LOGINÉlianor
Die Tore des Lycée Saint-Exupère öffnen sich wie ein Rachen, der seine Beute verschlingt. Der Lärm ist ohrenbetäubend, ein Getöse aus Gelächter, Geschrei und zuschlagenden Spinden. Ich tauche darin unter, so klein wie möglich, meine Tasche wie einen Schild an die Brust gedrückt. Es ist eine Illusion. Hier bin ich nackt.
Der Flur ist ein Tunnel der Prüfungen. Die Blicke bleiben auf mir haften, schwer und aufdringlich. Heimliche Grinsen, Geflüster, das bei meinem Vorbeigehen abrupt verstummt. Ich starre auf die Fugenlinie des Bodens, eine imaginäre Fluchtlinie, die nirgendwohin führt.
— Hey, pass auf! Du nimmst ja den ganzen Platz ein!
Eine Schulter rammt mich, absichtlich. Es ist Matthias, der Kapitän der Fußballmannschaft, umgeben von seiner Clique. Sie kichern.
— Entschuldigung, ich hab die Wand nicht gesehen, fügt er hinzu, gespielt reumütig.

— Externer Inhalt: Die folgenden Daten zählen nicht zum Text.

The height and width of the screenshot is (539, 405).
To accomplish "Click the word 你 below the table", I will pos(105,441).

Mein Gesicht glüht. Ich murmele ein kaum hörbares "Entschuldigung" und beeile mich. Mein Zufluchtsort ist der hinterste Platz im Französischunterricht, der letzte Tisch, an der Heizung. Ein Ort, an dem ich verschmelzen, zum Möbelstück werden kann.
Aber heute stimmt etwas nicht. Das Geflüster ist zahlreicher, aufdringlicher. Unterdrücktes Lachen brandet auf, sobald ich einen Raum betrete. Blicke glänzen vor krankhafter Erregung. Liora, der ich vor den Toiletten begegne, hat ein Lächeln wie eine Katze, die den Kanarienvogel verschluckt hat. Ein Lächeln, das einem das Blut in den Adern gefrieren lässt.

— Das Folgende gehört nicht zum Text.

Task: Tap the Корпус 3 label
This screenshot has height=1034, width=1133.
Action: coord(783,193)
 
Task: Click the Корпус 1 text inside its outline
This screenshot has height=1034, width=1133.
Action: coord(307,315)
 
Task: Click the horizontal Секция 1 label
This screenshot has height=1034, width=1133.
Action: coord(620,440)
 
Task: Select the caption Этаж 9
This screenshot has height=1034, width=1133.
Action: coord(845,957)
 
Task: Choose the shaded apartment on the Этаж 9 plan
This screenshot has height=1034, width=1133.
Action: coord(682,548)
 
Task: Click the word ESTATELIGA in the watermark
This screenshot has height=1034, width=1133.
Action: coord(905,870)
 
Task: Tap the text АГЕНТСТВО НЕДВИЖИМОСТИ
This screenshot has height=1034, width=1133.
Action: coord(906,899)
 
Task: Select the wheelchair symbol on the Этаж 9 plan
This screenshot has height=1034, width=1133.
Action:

— Einen schönen Tag noch, Schwesterherz, sagt sie mit einer süßlichen, zu sanften Stimme.
Die Falle schließt sich zur Mittagszeit. Die Kantine ist das schlagende Herz der Schulhierarchie, und ich habe hier nirgendwo einen Platz. Ich nehme mein Tablett, die Hände feucht, und gehe in eine ruhige Ecke, wie immer. Plötzlich erhebt sich ein Jubel in der Nähe der Türen.
Es ist Lioras Gruppe. Sie haben einen Projektor und eine zusammenklappbare Leinwand aufgestellt. Eine Menschenmenge beginnt sich zu bilden, aufgeregt.
— Was ist los? fragt jemand.
— Es ist der Wettbewerb um das Biest der Schule! verkündet Liora mit einem Lächeln auf den Lippen. Wir haben einen Zusammenschnitt gemacht, um das denkwürdigste Exemplar zu küren.
Allgemeines Gelächter erhebt sich. Mein Magen krampft sich zusammen, ein eisiger Knoten. Ich will fliehen, aber meine Füße sind wie festgeklebt. Die Leinwand leuchtet auf.
Und das bin ich.
Ein Foto von mir, in Großaufnahme, heimlich aufgenommen, als ich allein aß, das Gesicht aufgedunsen, die Wangen voll. Die Menge brüllt vor Lachen. Ein weiteres Foto erscheint: ich, von hinten, meine zu enge Jeans spannt über unproportionierten Hüften. Das Gelächter wird stärker.
— Und der große Gewinner ist... Élianor, der Wal! ruft ein Junge, mit dem ich noch nie ein Wort gewechselt habe.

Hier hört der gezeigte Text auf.